Reproduce the data below verbatim, keeping every line intact and in its original order.

··· TASK DATA ···

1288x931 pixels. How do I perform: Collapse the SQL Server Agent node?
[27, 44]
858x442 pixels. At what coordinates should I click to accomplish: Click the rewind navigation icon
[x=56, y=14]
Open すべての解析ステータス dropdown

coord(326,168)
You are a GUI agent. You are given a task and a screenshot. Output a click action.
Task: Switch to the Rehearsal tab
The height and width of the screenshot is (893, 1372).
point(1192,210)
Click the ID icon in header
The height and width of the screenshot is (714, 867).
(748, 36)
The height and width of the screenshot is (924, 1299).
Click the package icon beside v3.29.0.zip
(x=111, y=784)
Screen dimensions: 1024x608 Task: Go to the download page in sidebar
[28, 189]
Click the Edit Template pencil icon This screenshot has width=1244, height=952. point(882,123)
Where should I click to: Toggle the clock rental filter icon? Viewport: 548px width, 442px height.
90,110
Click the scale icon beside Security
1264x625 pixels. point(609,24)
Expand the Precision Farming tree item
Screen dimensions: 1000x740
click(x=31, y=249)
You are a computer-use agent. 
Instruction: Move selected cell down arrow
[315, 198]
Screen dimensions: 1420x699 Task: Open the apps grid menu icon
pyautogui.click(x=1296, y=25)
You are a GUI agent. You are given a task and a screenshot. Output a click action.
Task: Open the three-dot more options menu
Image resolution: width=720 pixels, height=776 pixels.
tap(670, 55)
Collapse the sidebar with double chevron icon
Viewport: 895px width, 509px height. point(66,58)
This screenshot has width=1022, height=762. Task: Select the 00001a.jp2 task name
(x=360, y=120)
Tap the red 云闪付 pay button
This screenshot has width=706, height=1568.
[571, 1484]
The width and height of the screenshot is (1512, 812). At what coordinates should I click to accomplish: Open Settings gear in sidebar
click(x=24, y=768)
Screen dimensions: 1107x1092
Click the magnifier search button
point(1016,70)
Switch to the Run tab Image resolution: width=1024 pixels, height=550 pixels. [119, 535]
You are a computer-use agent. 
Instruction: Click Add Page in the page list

···

» RIGHT ANSWER
1288x931 pixels. How do I perform: Collapse the SQL Server Agent node?
[27, 44]
858x442 pixels. At what coordinates should I click to accomplish: Click the rewind navigation icon
[x=56, y=14]
Open すべての解析ステータス dropdown

coord(326,168)
You are a GUI agent. You are given a task and a screenshot. Output a click action.
Task: Switch to the Rehearsal tab
The height and width of the screenshot is (893, 1372).
point(1192,210)
Click the ID icon in header
The height and width of the screenshot is (714, 867).
(748, 36)
The height and width of the screenshot is (924, 1299).
Click the package icon beside v3.29.0.zip
(x=111, y=784)
Screen dimensions: 1024x608 Task: Go to the download page in sidebar
[28, 189]
Click the Edit Template pencil icon This screenshot has width=1244, height=952. point(882,123)
Where should I click to: Toggle the clock rental filter icon? Viewport: 548px width, 442px height.
90,110
Click the scale icon beside Security
1264x625 pixels. point(609,24)
Expand the Precision Farming tree item
Screen dimensions: 1000x740
click(x=31, y=249)
You are a computer-use agent. 
Instruction: Move selected cell down arrow
[315, 198]
Screen dimensions: 1420x699 Task: Open the apps grid menu icon
pyautogui.click(x=1296, y=25)
You are a GUI agent. You are given a task and a screenshot. Output a click action.
Task: Open the three-dot more options menu
Image resolution: width=720 pixels, height=776 pixels.
tap(670, 55)
Collapse the sidebar with double chevron icon
Viewport: 895px width, 509px height. point(66,58)
This screenshot has width=1022, height=762. Task: Select the 00001a.jp2 task name
(x=360, y=120)
Tap the red 云闪付 pay button
This screenshot has width=706, height=1568.
[571, 1484]
The width and height of the screenshot is (1512, 812). At what coordinates should I click to accomplish: Open Settings gear in sidebar
click(x=24, y=768)
Screen dimensions: 1107x1092
Click the magnifier search button
point(1016,70)
Switch to the Run tab Image resolution: width=1024 pixels, height=550 pixels. [119, 535]
You are a computer-use agent. 
Instruction: Click Add Page in the page list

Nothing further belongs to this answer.